Um país com medo de si próprio?

A proposta era simbólica mas com uma mensagem muito importante. A mudança do Tribunal Constitucional daria expressão efetiva à preocupação com a coesão territorial, tantas vezes enunciada, e outras tantas desconsiderada, em medidas concretas de política pública.

O que estava em causa na proposta de mudança de localização do Tribunal Constitucional para Coimbra que a Assembleia da República reprovou, não era nada de revolucionário. Não era parte de uma reforma estrutural para o país. E nem sequer podia ser considerada uma efetiva medida descentralizadora de base territorial, porque não constituía qualquer partilha de competência com outro órgão no sentido de tornar as decisões mais próximas dos cidadãos. Tratava-se sim de uma mera deslocalização, uma desconcentração da sede de um organismo do Estado, no caso um órgão jurisdicional, de Lisboa para outra cidade do país.

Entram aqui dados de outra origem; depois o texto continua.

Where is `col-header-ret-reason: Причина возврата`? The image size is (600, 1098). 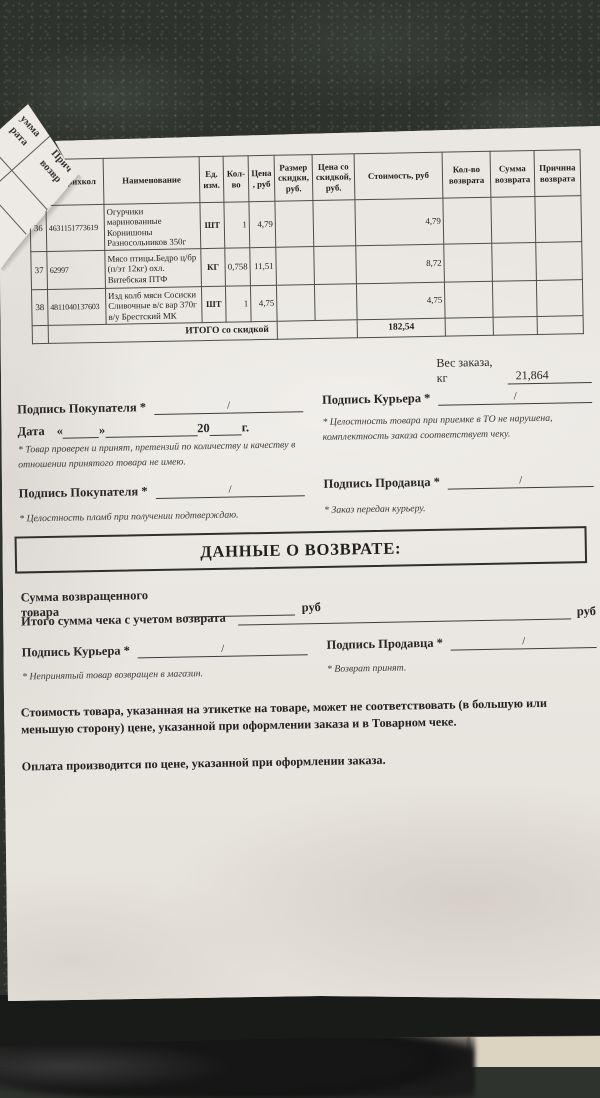
col-header-ret-reason: Причина возврата is located at coordinates (558, 173).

A proposta era simbólica mas com uma mensagem muito importante. Num país que mantém um centralismo acentuado, quer nos estejamos a referir ao nível de governo em que as decisões são tomadas, ou às próprias dinâmicas económicas e sociais concentradas em torno da área metropolitana da Lisboa, a mudança do Tribunal Constitucional daria expressão efetiva à preocupação com a coesão territorial, tantas vezes enunciada, e outras tantas desconsiderada, em medidas concretas de política pública.

No fundo, assumir-se-ia que um órgão nacional, cuja existência e competência é transversal a todo e qualquer ponto do país, pode não estar localizado na capital. E há muitos outros exemplos em que a mesma solução podia ser adotada. Em Lisboa não é significativo o impacto da saída de alguns organismos públicos. Noutras localidades, a sua chegada, não resolvendo por si só nenhum problema, teria a relevância da promoção de novas centralidades, físicas e simbólicas, que reforçariam aqueles territórios em favor de um maior equilíbrio nacional.

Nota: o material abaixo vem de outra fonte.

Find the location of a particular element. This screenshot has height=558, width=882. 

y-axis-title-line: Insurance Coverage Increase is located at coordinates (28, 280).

Mas esta é uma premissa complexa e que ainda não conseguimos ultrapassar. Recorde-se a deslocalização de Secretarias de Estado no Governo liderado por Pedro Santa Lopes, tão criticada em 2004 e retomada parcialmente em 2019 já sem dramatismos. Depois houve o caso deprimente da discussão em torno da eventual mudança do Infarmed para o Porto. E agora este debate em torno da situação do Tribunal Constitucional, que recordaremos até à próxima proposta no mesmo sentido, que alguém fará lá mais à frente.

Sobre a posição dos próprios juízes releva-se que subsista enraizada a ideia de desprestígio associada a qualquer deslocação para fora da capital, ela própria carregada de um provincianismo que pensaríamos já ultrapassado. E aqui é preciso destacar a lição de realidade que a juíza Conselheira Mariana Canotilho acrescenta em declaração de voto contra o parecer do Tribunal Constitucional: “...não há um centímetro quadrado de território da República que seja indigno de albergar o Tribunal, ou que implique, de alguma maneira, a sua menorização”, acrescentando ainda que “...qualquer argumentação da qual se possa depreender o contrário é um insulto aos cidadãos portugueses, da qual me demarco com firmeza”. Eu acompanho-a, cara juíza.

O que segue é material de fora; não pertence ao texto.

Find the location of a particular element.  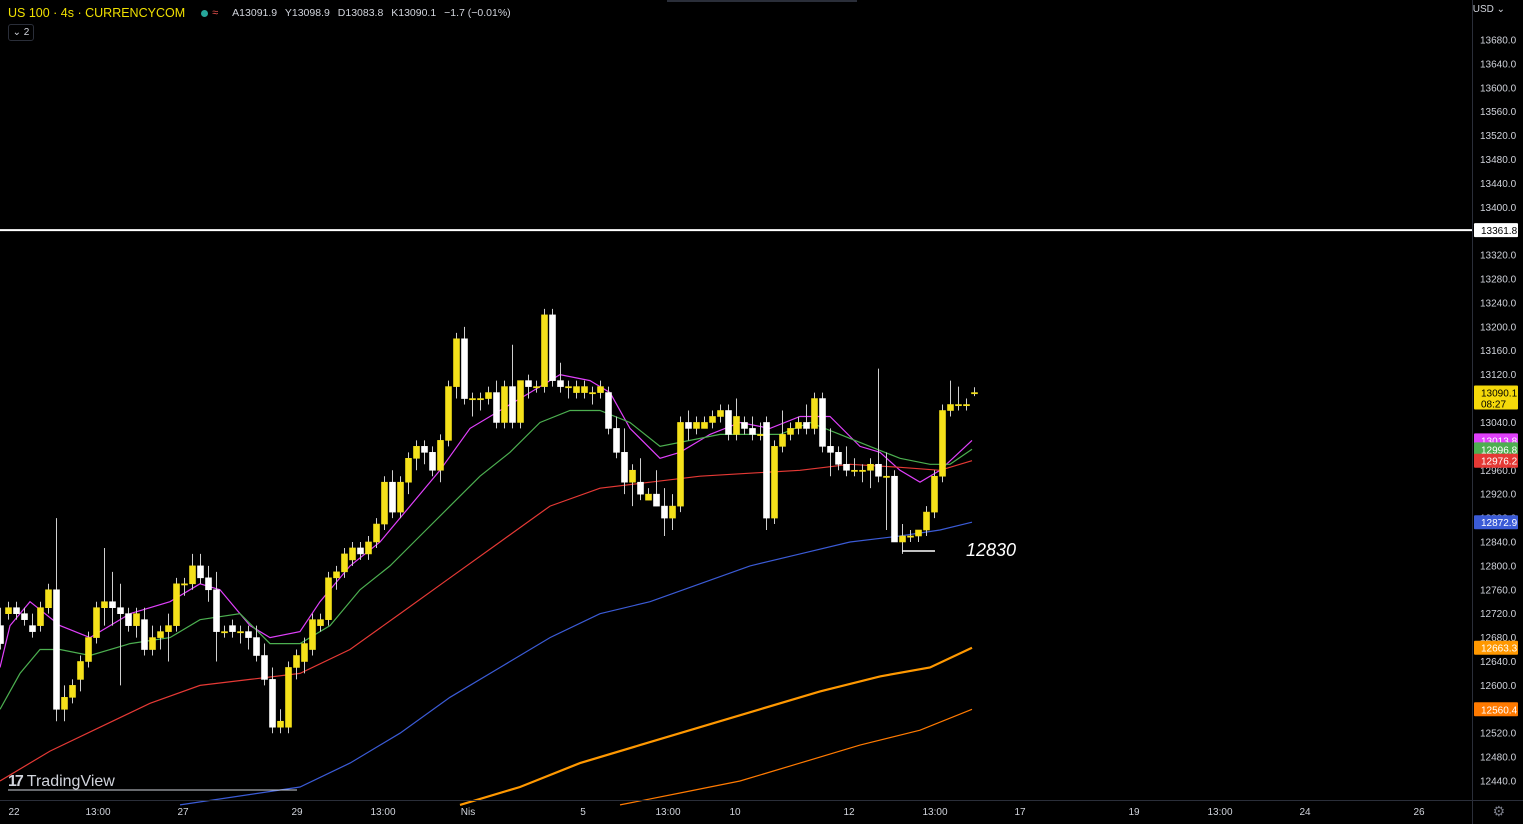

E o que dizer dos 46% dos deputados que optaram por se abster, no momento da votação da proposta? Não têm opinião formada sobre o assunto, ou quiseram mesmo dar voz à resistência a qualquer mudança neste sentido? É revelador que uma proposta de acolhimento de uma direção geral desconcentrada da Comissão Europeia em Lisboa seja aplaudida e apoiada por todos em São Bento, mas que o mesmo não seja entendido e bem acolhido à escala nacional.

Para uns e outros é preciso dizer que, findo o debate, Coimbra ficará bem sem o Tribunal Constitucional, Coimbra como alegoria de um país que não vive na capital. Não ajudaram nem ao reforço do prestígio do órgão, nem a contrariar um dos profundos desequilíbrios do país, o das injustiças e iniquidades territoriais. E vão vos fazer falta os bolos de Ançã, as queijadas de Pereira ou os pastéis de Tentúgal. Disso não duvidem.